▼

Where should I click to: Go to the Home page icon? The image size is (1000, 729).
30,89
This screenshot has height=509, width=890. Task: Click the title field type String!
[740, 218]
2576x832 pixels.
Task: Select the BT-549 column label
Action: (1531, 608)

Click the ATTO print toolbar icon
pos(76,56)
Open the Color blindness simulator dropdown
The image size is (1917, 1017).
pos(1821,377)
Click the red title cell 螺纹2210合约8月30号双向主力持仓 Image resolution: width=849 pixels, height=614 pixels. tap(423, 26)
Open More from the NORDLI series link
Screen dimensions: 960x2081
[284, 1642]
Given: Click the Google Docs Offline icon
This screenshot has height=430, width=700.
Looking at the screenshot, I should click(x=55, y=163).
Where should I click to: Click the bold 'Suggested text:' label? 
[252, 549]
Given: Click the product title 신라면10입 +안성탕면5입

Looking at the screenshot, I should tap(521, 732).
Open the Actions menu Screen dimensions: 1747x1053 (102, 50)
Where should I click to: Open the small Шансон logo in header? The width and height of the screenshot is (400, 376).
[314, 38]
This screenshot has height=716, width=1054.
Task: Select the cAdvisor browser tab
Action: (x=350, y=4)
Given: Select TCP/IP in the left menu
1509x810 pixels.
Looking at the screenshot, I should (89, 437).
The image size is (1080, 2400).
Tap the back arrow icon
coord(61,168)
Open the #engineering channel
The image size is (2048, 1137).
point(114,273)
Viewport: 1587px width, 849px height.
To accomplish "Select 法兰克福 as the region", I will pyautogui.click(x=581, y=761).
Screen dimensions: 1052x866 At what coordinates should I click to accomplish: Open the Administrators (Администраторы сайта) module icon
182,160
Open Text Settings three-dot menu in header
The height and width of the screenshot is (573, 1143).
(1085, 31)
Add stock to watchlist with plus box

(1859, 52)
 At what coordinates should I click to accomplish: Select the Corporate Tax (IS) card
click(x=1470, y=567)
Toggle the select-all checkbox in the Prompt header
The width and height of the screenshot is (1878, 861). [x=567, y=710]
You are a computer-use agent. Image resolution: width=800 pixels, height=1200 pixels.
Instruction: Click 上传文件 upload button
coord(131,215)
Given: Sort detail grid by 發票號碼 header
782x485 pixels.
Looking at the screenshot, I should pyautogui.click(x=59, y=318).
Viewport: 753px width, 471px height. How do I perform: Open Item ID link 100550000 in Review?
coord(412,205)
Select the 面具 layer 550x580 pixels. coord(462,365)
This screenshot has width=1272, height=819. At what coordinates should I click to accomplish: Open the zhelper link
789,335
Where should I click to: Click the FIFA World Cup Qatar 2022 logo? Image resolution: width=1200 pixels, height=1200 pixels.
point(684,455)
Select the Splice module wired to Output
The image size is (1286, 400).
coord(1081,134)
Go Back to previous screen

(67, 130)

▲

Work order
Every entry in the listing must be retyped exactly.

Answer below
Where should I click to: Go to the Home page icon? The image size is (1000, 729).
30,89
This screenshot has height=509, width=890. Task: Click the title field type String!
[740, 218]
2576x832 pixels.
Task: Select the BT-549 column label
Action: (1531, 608)

Click the ATTO print toolbar icon
pos(76,56)
Open the Color blindness simulator dropdown
The image size is (1917, 1017).
pos(1821,377)
Click the red title cell 螺纹2210合约8月30号双向主力持仓 Image resolution: width=849 pixels, height=614 pixels. tap(423, 26)
Open More from the NORDLI series link
Screen dimensions: 960x2081
[284, 1642]
Given: Click the Google Docs Offline icon
This screenshot has height=430, width=700.
Looking at the screenshot, I should click(x=55, y=163).
Where should I click to: Click the bold 'Suggested text:' label? 
[252, 549]
Given: Click the product title 신라면10입 +안성탕면5입

Looking at the screenshot, I should tap(521, 732).
Open the Actions menu Screen dimensions: 1747x1053 (102, 50)
Where should I click to: Open the small Шансон logo in header? The width and height of the screenshot is (400, 376).
[314, 38]
This screenshot has height=716, width=1054.
Task: Select the cAdvisor browser tab
Action: (x=350, y=4)
Given: Select TCP/IP in the left menu
1509x810 pixels.
Looking at the screenshot, I should (89, 437).
The image size is (1080, 2400).
Tap the back arrow icon
coord(61,168)
Open the #engineering channel
The image size is (2048, 1137).
point(114,273)
Viewport: 1587px width, 849px height.
To accomplish "Select 法兰克福 as the region", I will pyautogui.click(x=581, y=761).
Screen dimensions: 1052x866 At what coordinates should I click to accomplish: Open the Administrators (Администраторы сайта) module icon
182,160
Open Text Settings three-dot menu in header
The height and width of the screenshot is (573, 1143).
(1085, 31)
Add stock to watchlist with plus box

(1859, 52)
 At what coordinates should I click to accomplish: Select the Corporate Tax (IS) card
click(x=1470, y=567)
Toggle the select-all checkbox in the Prompt header
The width and height of the screenshot is (1878, 861). [x=567, y=710]
You are a computer-use agent. Image resolution: width=800 pixels, height=1200 pixels.
Instruction: Click 上传文件 upload button
coord(131,215)
Given: Sort detail grid by 發票號碼 header
782x485 pixels.
Looking at the screenshot, I should pyautogui.click(x=59, y=318).
Viewport: 753px width, 471px height. How do I perform: Open Item ID link 100550000 in Review?
coord(412,205)
Select the 面具 layer 550x580 pixels. coord(462,365)
This screenshot has width=1272, height=819. At what coordinates should I click to accomplish: Open the zhelper link
789,335
Where should I click to: Click the FIFA World Cup Qatar 2022 logo? Image resolution: width=1200 pixels, height=1200 pixels.
point(684,455)
Select the Splice module wired to Output
The image size is (1286, 400).
coord(1081,134)
Go Back to previous screen

(67, 130)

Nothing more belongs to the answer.